What’s coming sooner than you think?

Retirement.

Don’t run away, 20 and 30-somethings.

Even if you’re 22 and three years into your new business, these issues should be on your mind unless you want to do more or less exactly what you’re doing now for the next 30-40 years.

We’re talking about the difference between building a business and building a job.

No one will buy your job. Lots of people would be interested in buying your business – if you can show proof of the things people want to buy.

So what’s the difference between the two?

  • A job has no cash flows. It has a salary exchanged for day in, day out work. Vacation/sick time aside, a job doesn’t generate income when you don’t work.
  • A business has cash flow. It delivers revenue whether you work or not.

To quote Mary Meeker (Kleiner Perkins partner and investor): “The value of a business is the current value of future cash flows.”

Business buyers are always interested in buying an income stream. They’re never interested in buying a job.

Model the outcome you seek
Last week, I was having a conversation with someone about upgrade pricing for their core product.

It led to a conversation about pricing a new product and pursuing new customers, which lead to retirement-after-selling-out discussions.

Why did that happen? Because we had to settle on some parameters for the retirement/selling out discussion before we could have a coherent discussion about product pricing.

Pricing shouldn’t be random. Sure, it has to reflect the value you deliver, but it also has to reflect your business and personal goals. Much of the time, it seems to reflect little more than whatever your competition charges, plus or minus a little.

“What the market will bear” is what sets the price for commodities.

Arriving at your number
So how do you get to “your number”?

Let’s say you want $5 million when you sell. If you settle for three times annual cash flow (it could be one, it could be 10), that’s $5MM/3. At what annual revenue do x customers get you that number every year? What do you have to sell them to make that?

For the sake of discussion, we’ll assume it takes 500 customers. There’s your average. Where are you now? How many new customers do you need to get to the right number? How much more do you need to come up with in real value to get that from existing customers?

Finally, for those who have their sights set on making it big with an initial public offering (IPO)….don’t let the haters dissuade you, but do pay attention to history.

No one has ever IPO’d a job
IPOs aren’t a phenomena limited to Silicon Valley, though the resources there make it easier to put the right conditions together.
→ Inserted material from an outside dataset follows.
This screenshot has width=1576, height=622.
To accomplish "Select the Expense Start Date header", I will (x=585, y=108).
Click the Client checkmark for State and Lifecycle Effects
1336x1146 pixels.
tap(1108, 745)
Despite that, it can happen anywhere. In fact, it has happened right here in rural Montana.

From KPCB again:

KPCB IPO info - good ones are rare

Build something that will run on all cylinders even when you’re sick, on vacation, caring for a parent or simply want to take a random day off. Over the long term, perhaps your leadership will be needed, or perhaps you’ll hire someone who leads better than you do. Five years (or five days) from now, you might find something else that gets you up at 4 a.m. raring to go.

Rather than close that other business you built – find a great manager to run it. You can’t do that with a job.

You may love what you do and think you can do it forever. You may be right. Positioning your business so that you can change if you need or want to, will also position you more ideally for whatever your future holds.

Somewhere down the road, it’s likely that you’ll want to sell your business. If you can show recurring cash flow that doesn’t depend solely on your labor, it’ll be a lot easier.

Where you are today
If your business is “just you” and really does resemble a job, that’s OK. As you look forward, consider how you want things to look as time passes – particularly when selling the business crosses your mind.

One more time…. “The value of a business is the current value of future cash flows.”